Where Is the Political Scene in Iraqi Kurdistan Heading?

“The specter of the 1990s threatens the unity of Iraqi Kurdistan.”
In a scene reminiscent of the political division that plagued Iraqi Kurdistan before 2003, understandings between the two main Kurdish parties—the Kurdistan Democratic Party (KDP) and the Patriotic Union of Kurdistan (PUK)—have reached a deadlock due to disagreements over the formation of the regional government and the distribution of positions allocated to the Kurdish component in the Iraqi federal government.
The results of the regional parliamentary elections held on October 20, 2024, saw the KDP win 39 out of 100 seats, while the PUK came in second with 23 seats, and the New Generation Movement came in third with 15 seats, while the remaining seats were distributed among other political forces and parties in varying proportions.
However, this parliament held only one session, failing to elect its speaker or begin forming a new government due to the ongoing political disputes between the two main parties.
The political landscape has been further complicated by the fact that the Iraqi parliamentary elections, held on November 11, resulted in the KDP winning approximately 30 seats, compared to only 18 seats for the PUK.
These results strengthened the KDP's position as the Kurdish majority in the Iraqi parliament and reshuffled the cards in the political negotiations between Erbil and Baghdad.
Early Elections
Amid the ongoing political crisis in Iraqi Kurdistan between the two largest Kurdish parties, talk has intensified in media and political circles about a possible move by the region's president, Nechirvan Barzani, to dissolve the regional parliament and call for early elections.
This comes after the KDP reached what it describes as a state of despair regarding the PUK's flexibility in the matter of forming a new government.
In this context, the Iraqi newspaper Al-Alam Al-Jadeed reported on May 10 that the KDP is unwilling to leave any area for maneuver or compromise for the PUK, particularly concerning power-sharing within the region or the anticipated negotiations with Baghdad.
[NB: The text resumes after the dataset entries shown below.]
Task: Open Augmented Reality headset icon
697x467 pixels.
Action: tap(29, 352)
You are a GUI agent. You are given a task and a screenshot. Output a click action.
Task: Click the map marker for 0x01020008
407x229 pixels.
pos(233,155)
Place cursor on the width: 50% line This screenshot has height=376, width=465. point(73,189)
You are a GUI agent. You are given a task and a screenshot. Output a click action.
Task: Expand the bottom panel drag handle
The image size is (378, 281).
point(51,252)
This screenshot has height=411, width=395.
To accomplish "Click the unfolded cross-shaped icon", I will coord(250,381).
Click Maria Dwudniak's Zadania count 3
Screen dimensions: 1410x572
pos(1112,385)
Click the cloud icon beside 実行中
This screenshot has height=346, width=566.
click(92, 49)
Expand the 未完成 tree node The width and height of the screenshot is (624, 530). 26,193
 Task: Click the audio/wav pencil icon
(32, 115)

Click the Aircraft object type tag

It was reported that the KDP, led by Masoud Barzani, sees dissolving parliament as a way to enter federal negotiations from a stronger position, especially since the positions of regional president and prime minister remain in its hands.
According to the internal regulations of the Kurdistan Region Parliament, the president of the region must call for the first parliamentary session within 10 days of the ratification of the election results.
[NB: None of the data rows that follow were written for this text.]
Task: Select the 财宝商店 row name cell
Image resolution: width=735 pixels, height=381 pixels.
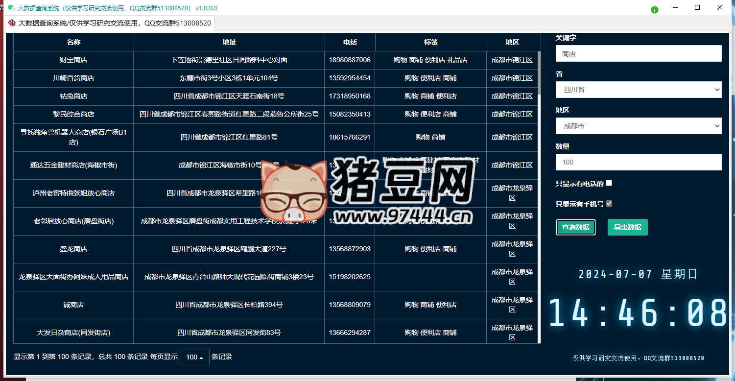Action: tap(73, 60)
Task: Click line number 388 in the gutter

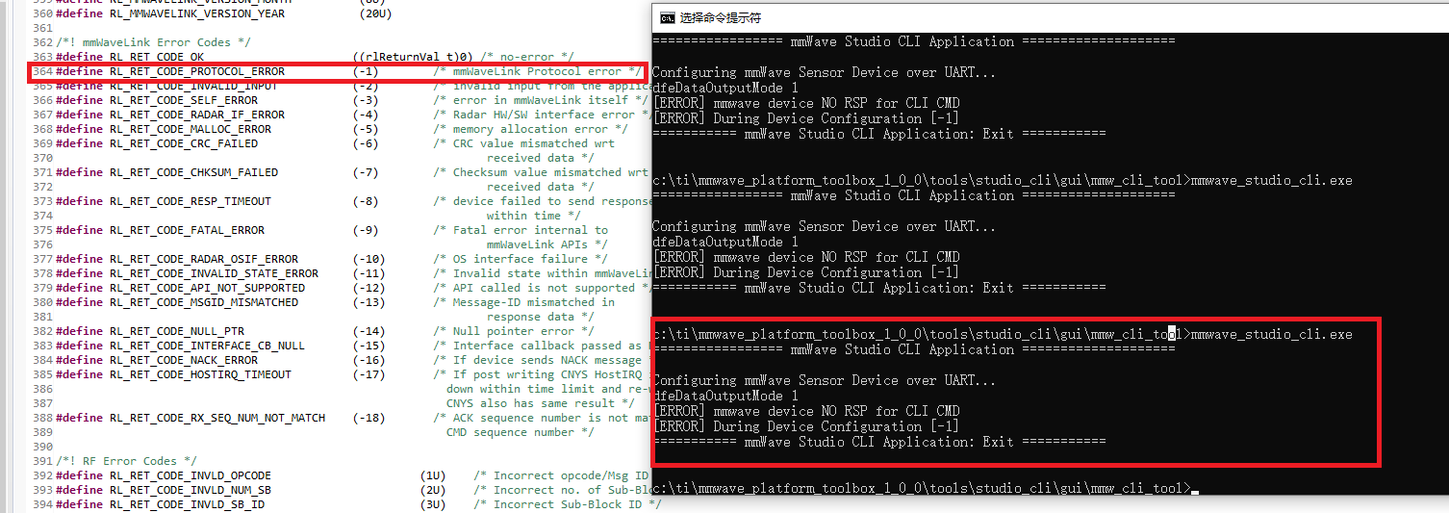Action: click(42, 418)
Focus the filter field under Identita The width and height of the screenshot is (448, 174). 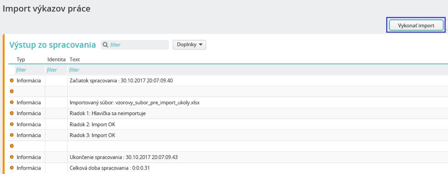pyautogui.click(x=56, y=70)
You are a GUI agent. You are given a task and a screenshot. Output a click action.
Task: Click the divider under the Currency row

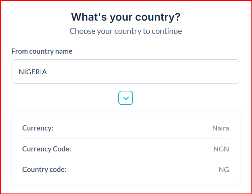pyautogui.click(x=126, y=138)
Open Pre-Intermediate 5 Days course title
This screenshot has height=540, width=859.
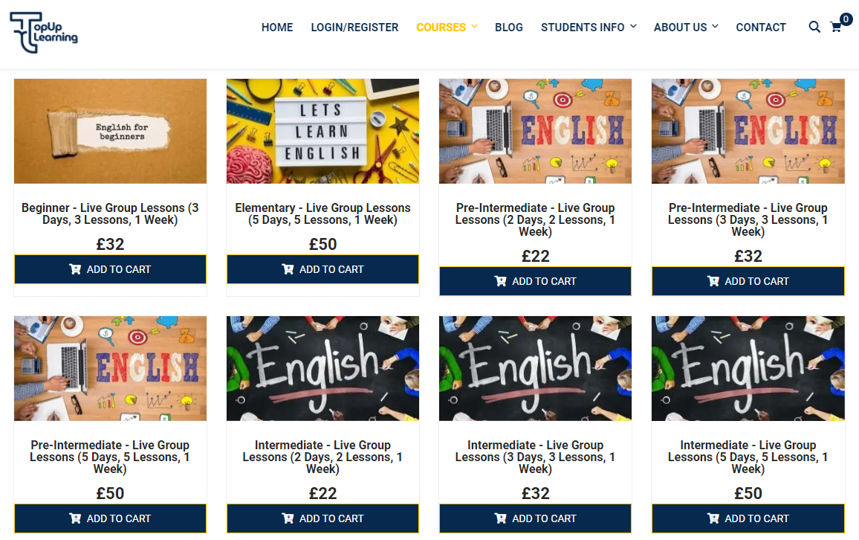pos(110,457)

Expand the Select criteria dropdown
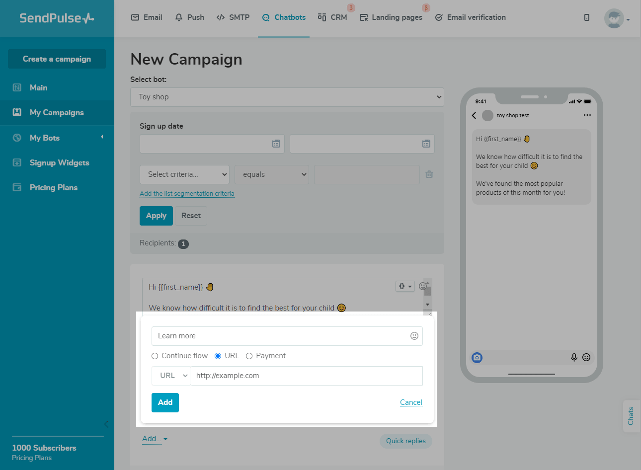[184, 174]
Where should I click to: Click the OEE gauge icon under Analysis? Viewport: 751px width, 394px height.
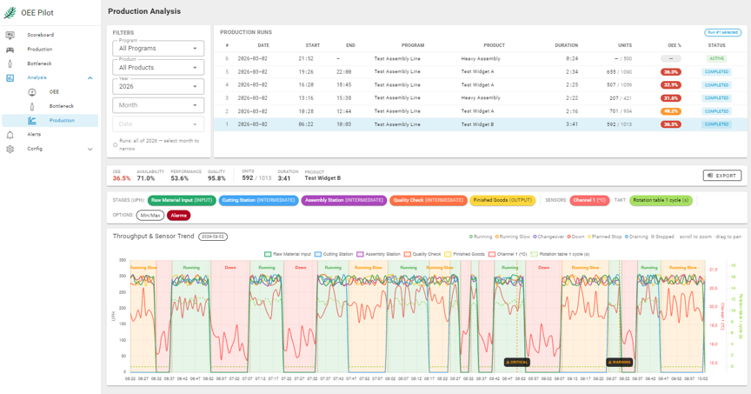point(32,92)
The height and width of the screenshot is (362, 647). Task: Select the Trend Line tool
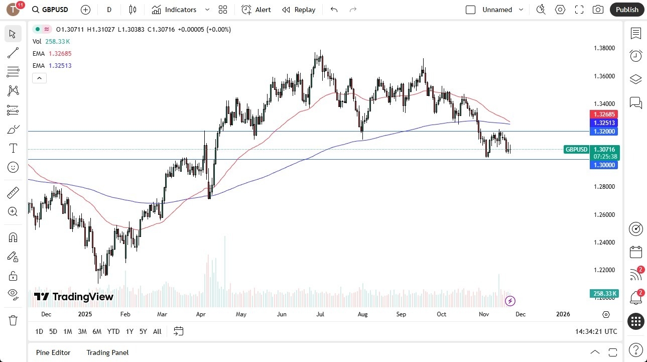pyautogui.click(x=13, y=53)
If such a call is not issued within this period, members of parliament have the right to convene on the 11th day, with the oldest member presiding until a speaker is elected.
In this context, the newspaper quoted KDP member Rebin Salam as saying that his party was subjected to bargaining and blackmail by its partners in the region, most notably the PUK, led by Bafel Talabani.
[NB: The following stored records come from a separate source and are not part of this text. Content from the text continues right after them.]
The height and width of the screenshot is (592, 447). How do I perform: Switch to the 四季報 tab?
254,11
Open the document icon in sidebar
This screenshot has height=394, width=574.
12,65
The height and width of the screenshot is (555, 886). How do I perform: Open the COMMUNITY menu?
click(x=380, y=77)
He emphasized that the Kurdistan Parliament is the people's choice and their true voice, and this will be respected by holding parliamentary sessions and proceeding with the formation of a new government.
He indicated that his party is still demanding a return to negotiations, but on the basis of respecting the majority's choice.
He clarified that the option of dissolving parliament has not yet been decided, but it will remain on the table if the political deadlock continues and no understandings are reached that lead to the formation of a government, which could push towards early elections.

New Scenario
Meanwhile, former PUK MP Shirwan Mirza revealed that meetings between the two main Kurdish parties resumed on December 16, in an attempt to resolve the issues of power-sharing in the Kurdistan Region and Baghdad.
“These disputes include forming the regional government, distributing the position of President of Iraq, and allocating ministerial portfolios to the Kurdish component in the federal government,” he said.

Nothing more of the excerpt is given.